In the context of this essay, we may add that Wheatley’s poetry represents a bridge between the two varieties of Christianity that Frederick Douglass specified in his own book, for it was precisely Christianity that Wheatley saw as a link between the whites and the blacks. On a much more personal level, Christianity also provided her with common ground between herself and her mostly white audiences (Wheatley). As she writes in the last two lines of “On Being Brought from Africa to America”:
Remember, Christians, Negroes, black as Cain,
May be refin’d and join th’angelic train. (Wheatley)
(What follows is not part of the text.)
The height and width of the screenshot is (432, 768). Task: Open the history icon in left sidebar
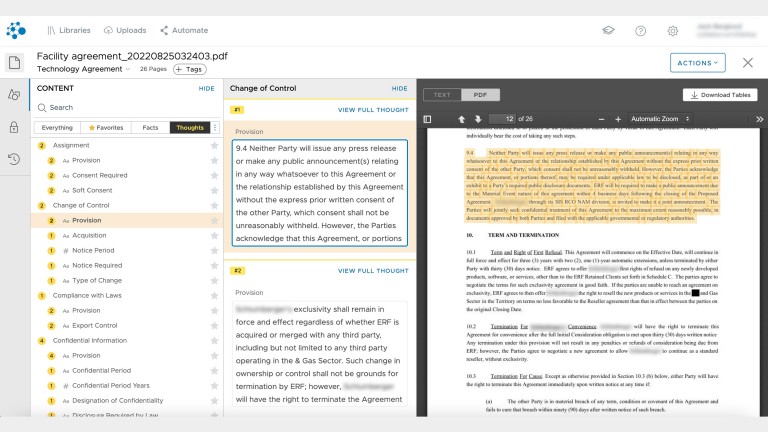pos(14,159)
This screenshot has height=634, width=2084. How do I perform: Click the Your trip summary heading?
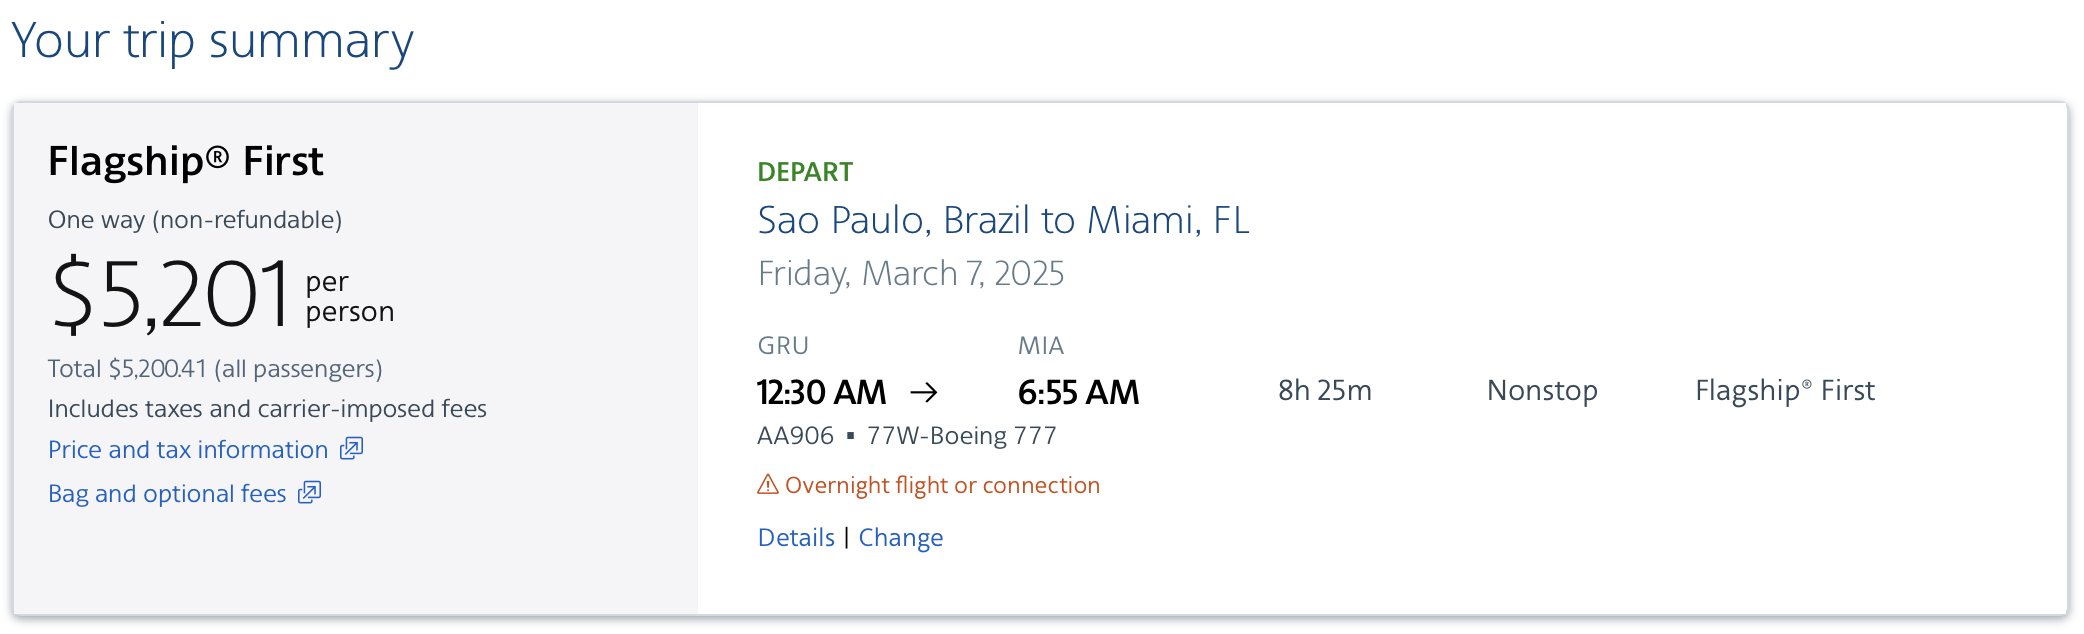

To come back to the opening two paragraphs of this paper, it is hopefully clear that the issue of the relationship between Christianity and slaves is not as straightforward as one might expect, and the reasons why slaves converted to Christianity and under what circumstances they did so are as multifaceted as they are mind-boggling. In what light the religion comes out of this is up to every individual to decide. On the one hand, it allowed one class of people to subjugate another and provided justification for their cruel treatment of them; on the other, it gave the subjugated masses hope, however ephemeral, that there would be an end to their suffering. It is apparent that religion was used by the advantaged merely as a tool to get to power. Two important things must not be overlooked, though. First, in spite of this religion being used against them, it managed to unify this exceptionally diverse group of people in times of great adversity; and second, we may also repeat that, over time, accepting Christianity indeed became to slaves a part of accepting America as their new home.